Auch eine Formulierung, in der es um ein höheres Renteneintrittsalter gemessen an der steigenden Lebenserwartung ging, ist jetzt im Leitantrag nicht mehr enthalten. Der Passus zum Umgang mit enttäuschten Wählern wurde ebenfalls modifiziert. So strich der Vorstand den ursprünglichen Begriff „Modernisierungsverlierer“. Tauber sagte, das Wort sei missverständlich, die CDU wollte niemanden stigmatisieren. Der CDU geht es um Rezepte gegen Populisten.

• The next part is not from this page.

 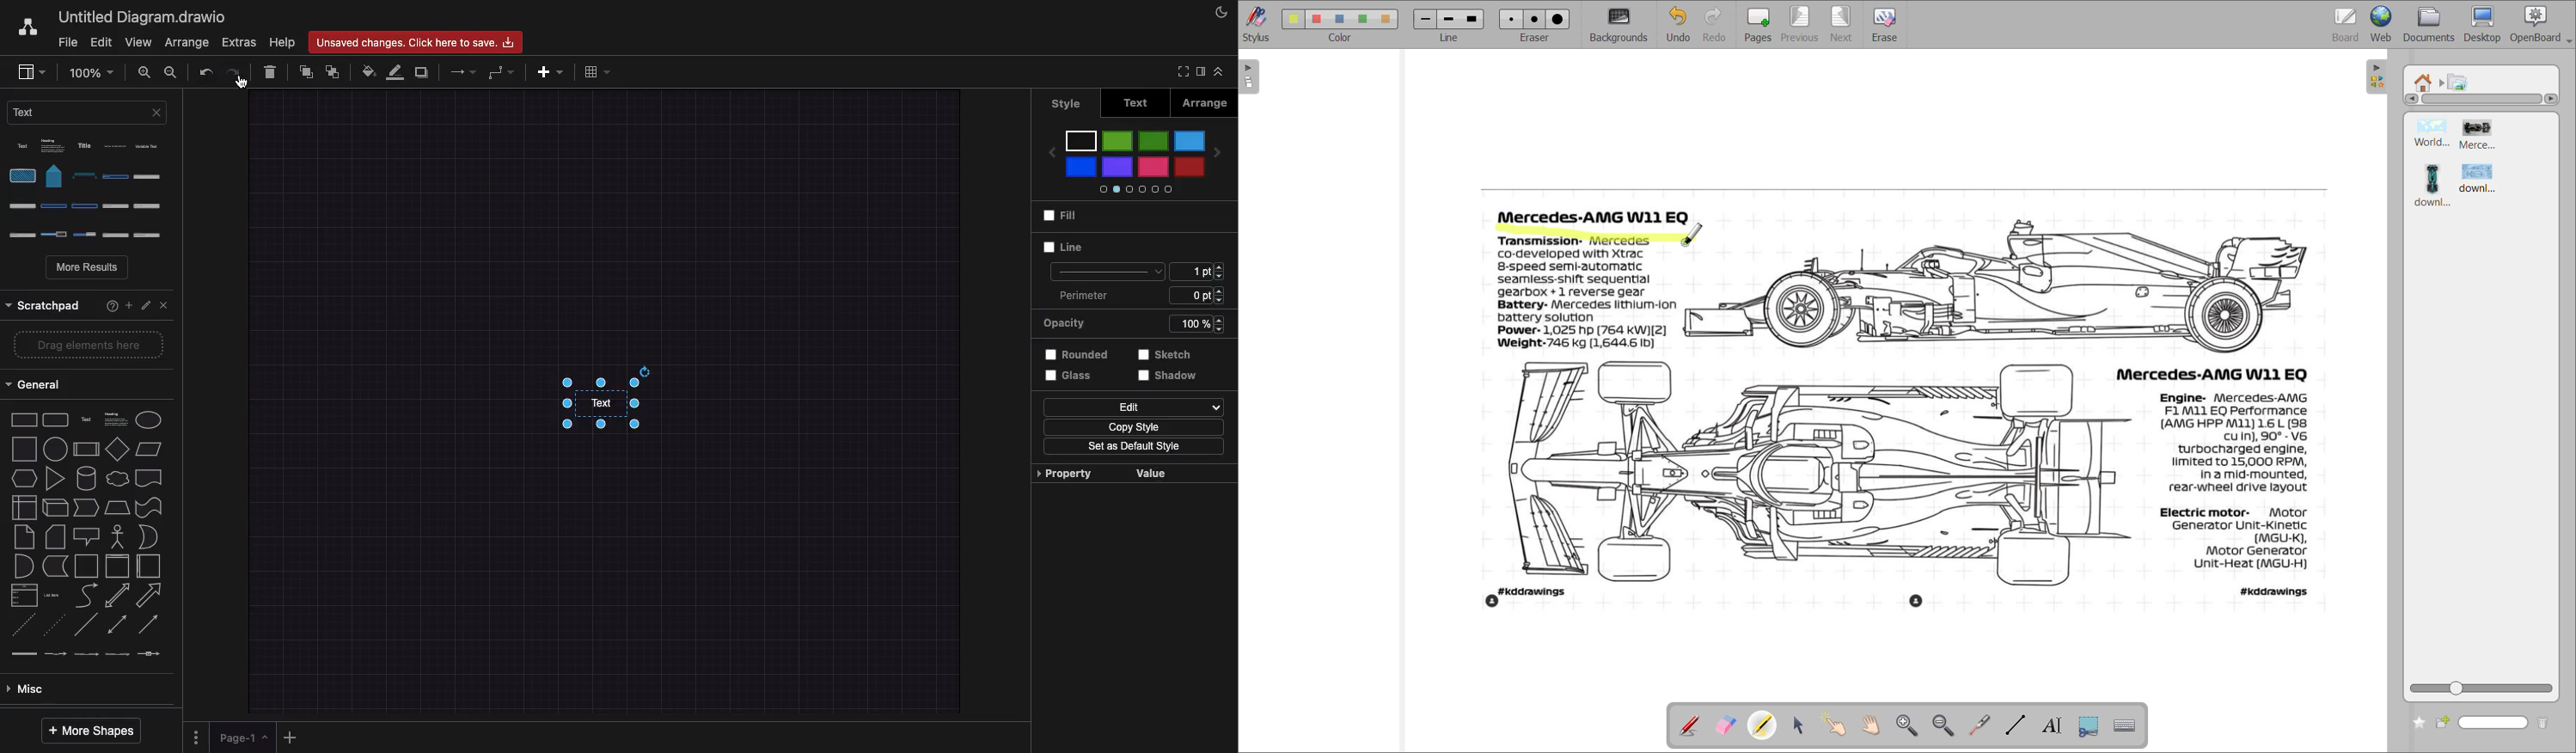 What do you see at coordinates (91, 189) in the screenshot?
I see `Text options` at bounding box center [91, 189].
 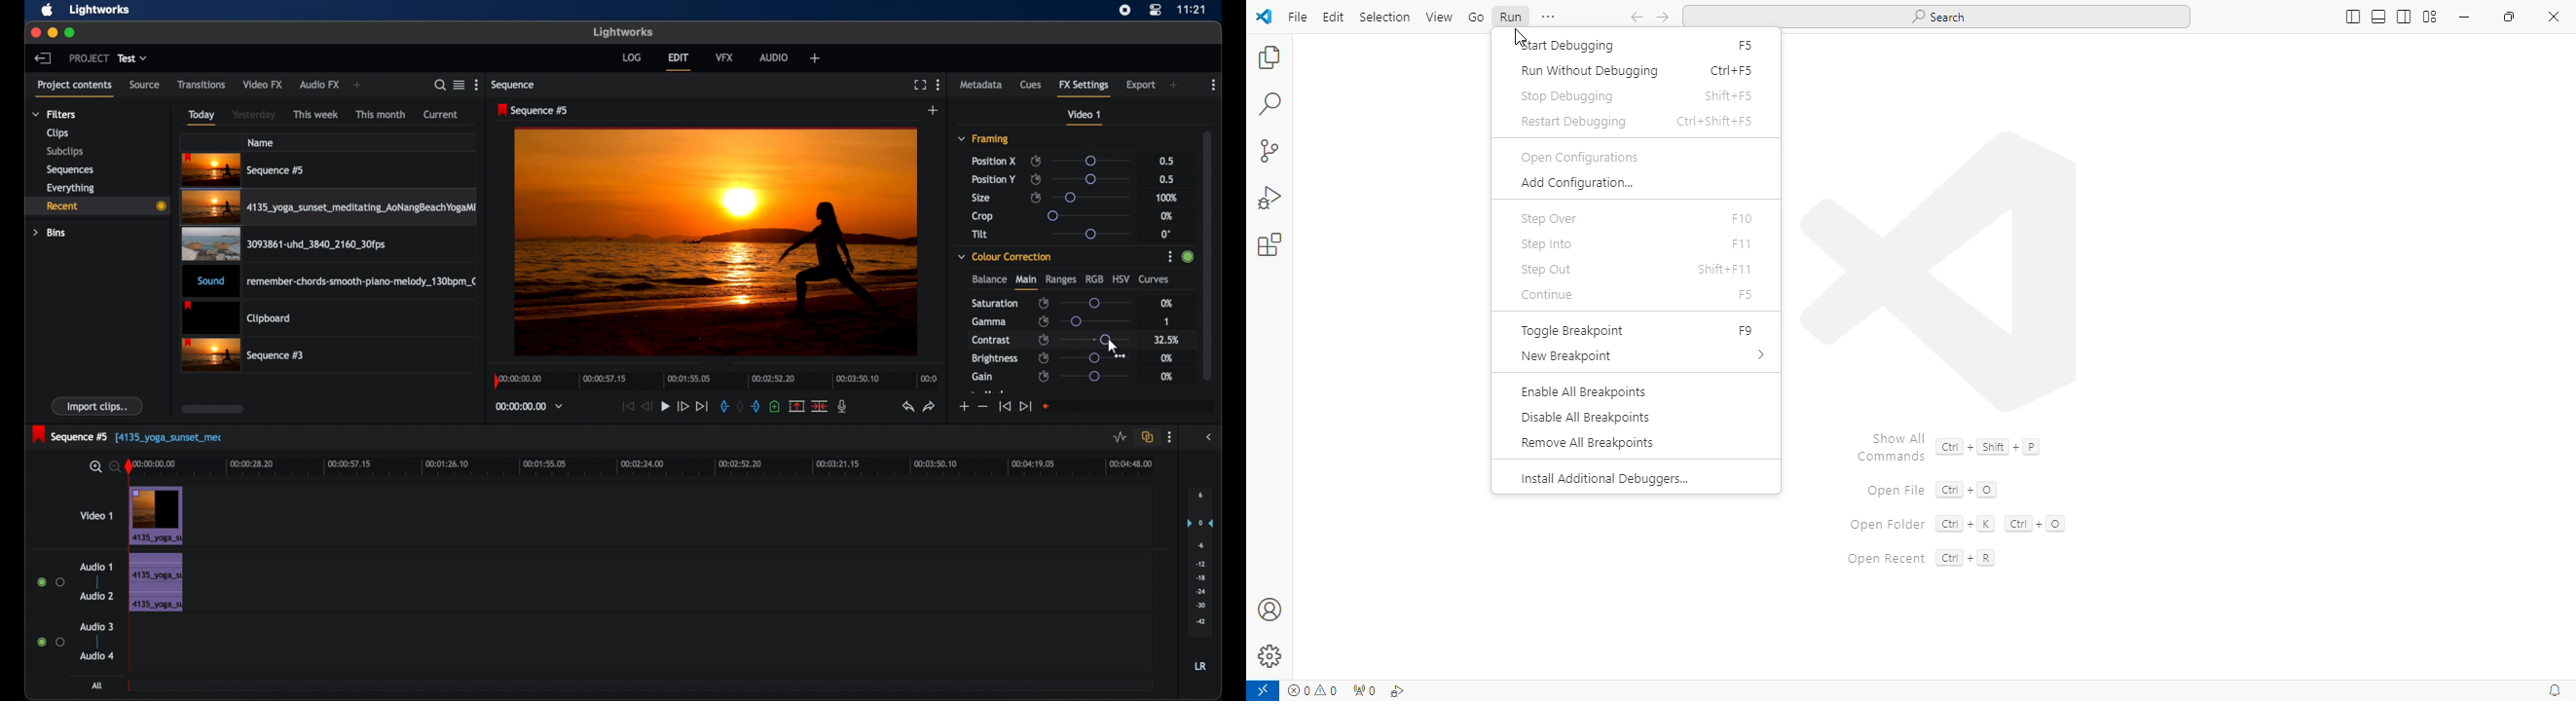 What do you see at coordinates (1269, 56) in the screenshot?
I see `explorer` at bounding box center [1269, 56].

Keine Spur vom Begriff „Obergrenze“

Dass der CSU von Parteichef Horst Seehofer die CDU-Formulierungen zum Streitthema Flüchtlinge ausreichen, ist kaum zu erwarten. Zwar ist im Antrag der Satz „Die Ereignisse des vergangenen Jahres dürfen sich nicht wiederholen“ enthalten. Auf die von Seehofer verlangte Obergrenze von 200 000 Flüchtlingen pro Jahr lassen sich Merkel und die Christdemokraten allerdings erwartungsgemäß nicht ein. Auch die Ankündigung, falls erforderlich sollten „weitere Maßnahmen, wie etwa Transitzonen“ beschlossen werden, dürfte der CSU zu unkonkret sein.

Der Leitantrag legt Schwerpunkte bei den drei großen Komplexen Zusammenhalt der Gesellschaft, Wohlstand und innere Sicherheit. Die CDU tue viel für Integration, setze zugleich aber klare Regeln, sagte Tauber. „Deswegen wird die CDU sich für ein Vollverschleierungs-Verbot aussprechen.“

Auch die Arbeit an einer Art Einwanderungsgesetz - bis vor zwei Jahren in der CDU noch undenkbar - treibt die Partei konkreter als erwartet voran. „Nach der Bundestagswahl wollen wir die bestehenden gesetzlichen Regelungen zur Arbeitsmigration ordnen, Widersprüche und unnötige Bürokratie beseitigen und sie in einem Gesetz zusammenführen“, heißt es nun. Das Wort „Einwanderungsgesetz“ wird aber vermieden. Gerade Unionsfraktionschef Volker Kauder (CDU) hatte sich einer solchen Regelung lange widersetzt.